2. Faith Would’ve Given Me Direction
I made a lot of decisions based on what felt right in the moment or what I thought would make other people proud. Some of them were fine. Some of them were… not. I wish I had sought God’s wisdom earlier, asked Him to guide my steps, and trusted that He had a plan even when I didn’t. Proverbs 3:6 says, “In all your ways acknowledge him, and he will make straight your paths.” That would’ve saved me a lot of wandering.
3. Faith Would’ve Given Me Community
College-me had people around, but I didn’t have people who were pointing me to Jesus. I didn’t know what it meant to pray with someone, to open up about struggles, to be sharpened by friends who actually cared about my soul. When the loneliness crept in, I just assumed something was wrong with me. I didn’t realize that God sets the lonely in families (Psalm 68:6)—and that He could’ve provided that for me even then, if I’d been willing to look.
4. Faith Would’ve Given Me Peace
Anxiety ran the show in college. Am I good enough? Am I doing enough? Am I behind? I carried pressure like it was a full-time job.

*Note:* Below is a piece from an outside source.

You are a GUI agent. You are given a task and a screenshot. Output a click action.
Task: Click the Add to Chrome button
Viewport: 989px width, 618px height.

But Philippians 4:7 promises, “And the peace of God, which transcends all understanding, will guard your hearts and your minds in Christ Jesus.” That’s the kind of peace I needed when I was spiraling at 2 a.m. or pretending I had it all together the next morning.

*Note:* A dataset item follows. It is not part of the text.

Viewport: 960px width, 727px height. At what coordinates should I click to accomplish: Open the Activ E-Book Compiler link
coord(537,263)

Do I regret the way I stumbled through those years? In some ways, yes. But I also know God was patient with me even when I wasn’t seeking Him. He didn’t abandon me in my confusion. He let me wander, but He never stopped calling me back.

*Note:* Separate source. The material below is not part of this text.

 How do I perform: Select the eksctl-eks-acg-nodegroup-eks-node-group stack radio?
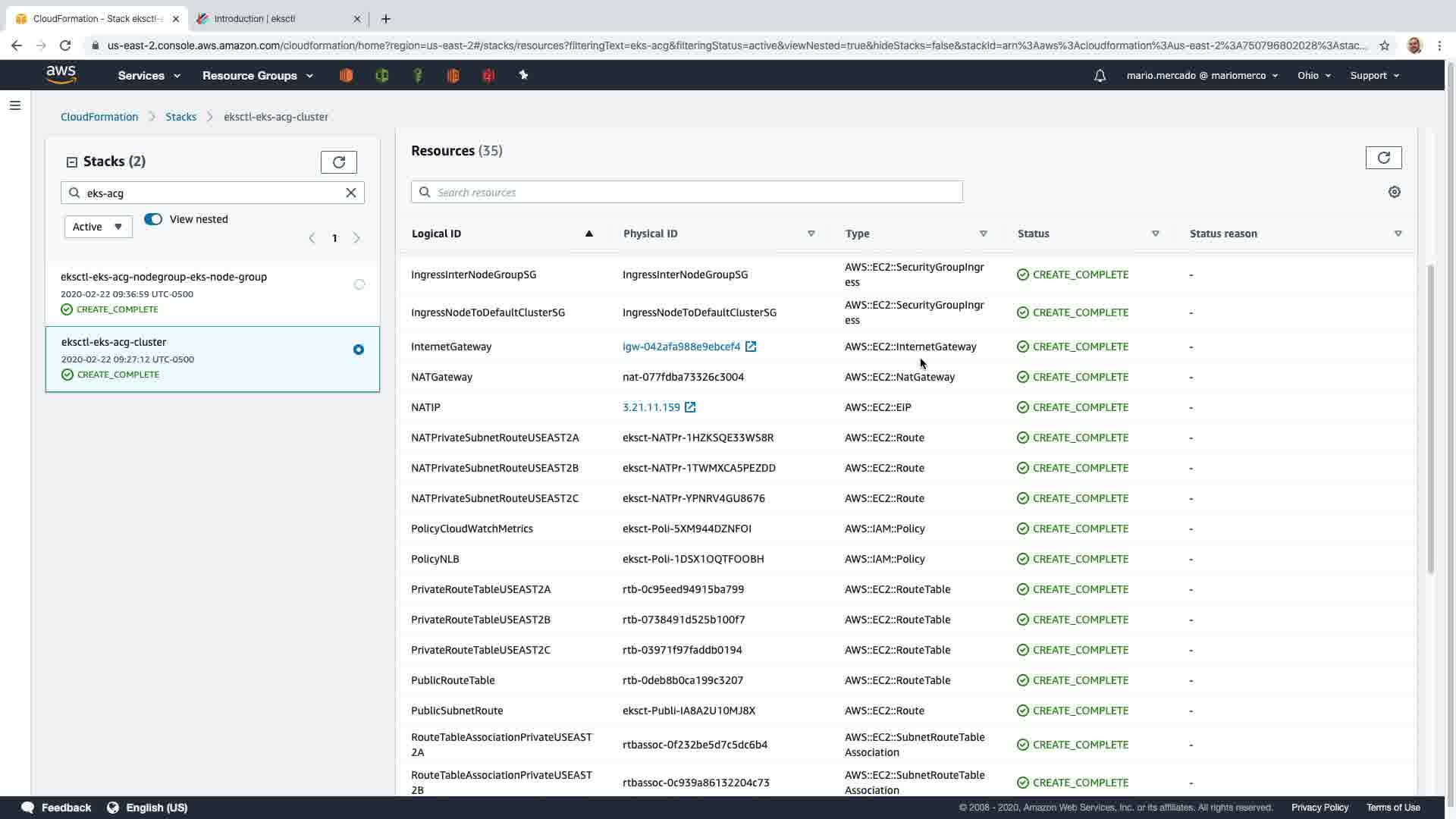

And eventually, after graduation, I realized what I had been missing all along: I can’t do this life on my own. I wasn’t meant to.
Now, when I think about Ecclesiastes 12:1—
“Remember your Creator in the days of your youth, before the days of trouble come…”
—it hits different. I wish I had remembered Him sooner. But I’m grateful I know Him now.
So if you’re in college, or just in a season where faith feels optional or like something you’ll “get serious about later,” hear me: don’t wait. Don’t buy the lie that God only fits into your schedule once you’re older, wiser, or more settled. You need Him now.
And if you’re past those years, like me, and wish you’d leaned on Him sooner—grace covers that too. God wastes nothing, not even the wandering. He was always there, waiting for me.
Faith in college could’ve saved me from a lot of pain. But faith after college is teaching me that God was with me the whole time, even when I didn’t see it. And He’s still with me now, carrying me, guiding me, giving me what I thought I had to find on my own.